Cross-Site Scripting-A3 : The A-3 vulnerabilities most powerful web application flow in the web application. With the help of A-3 attackers can malicious script to access cookies, session tokens, or other sensitive information.

Indirect direct object reference- A4 :  The A-4 Vulnerabilities the attackers manipulate the direct object references to access authorization, unless an access control check is in place. With this Vulnerabilities  developer expose the implemented file and database.

Security Misconfiguration – A5 : The A-5  Vulnerabilities attack the configuration weaknesses found in application. Most attack by A-5 done on application stack, including the platform, web server, application server, database, and framework. Hacker mostly attack the hard-coded backdoor accounts to access the application.

Sensitive Data Exposure – A6 : The A-6 Vulnerabilities  attack the unprotected sensitive data like credit card and authentication credentials. With help of this hacker can steal the credit card details by encryption it.

Missing Function Level Access Control- A7 : The A-7 Vulnerabilities  attack on access level rights. Applications needs to perform the same access control checks on the server when each function is accessed. If requests are not verified, attackers will be able to forge requests in order to access unauthorized functionality.

Cross-Site Request Forgery (CSRF)- A8 : The A-8 Vulnerabilties  attack the HTTP request which include the session cookies and authentication information.In this attacker force the user to generate the request which make applicatio vulnerable.

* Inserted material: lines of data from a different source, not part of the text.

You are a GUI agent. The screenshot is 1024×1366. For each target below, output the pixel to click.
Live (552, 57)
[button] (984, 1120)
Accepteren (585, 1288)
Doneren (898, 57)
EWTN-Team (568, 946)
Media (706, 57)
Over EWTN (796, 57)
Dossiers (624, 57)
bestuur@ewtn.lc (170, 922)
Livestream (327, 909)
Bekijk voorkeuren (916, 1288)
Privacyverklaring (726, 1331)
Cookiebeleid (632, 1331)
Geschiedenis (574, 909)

Using Components with Known Vulnerabilities – A9 : The A-9  Vulnerabilities  take over the server and do the data lose. In this hacker take the help of libraries, frameworks, and other software modules by taking over the all privileges.

Unvalidated Redirects and Forwards- A10 :  The A-10 vulnerabilities attack  for web applications in which a redirection is performed to a location specified in user-supplied data. By redirecting or forwarding a user to a malicious web site, an attacker could attempt a phishing scam or to steal user credentials.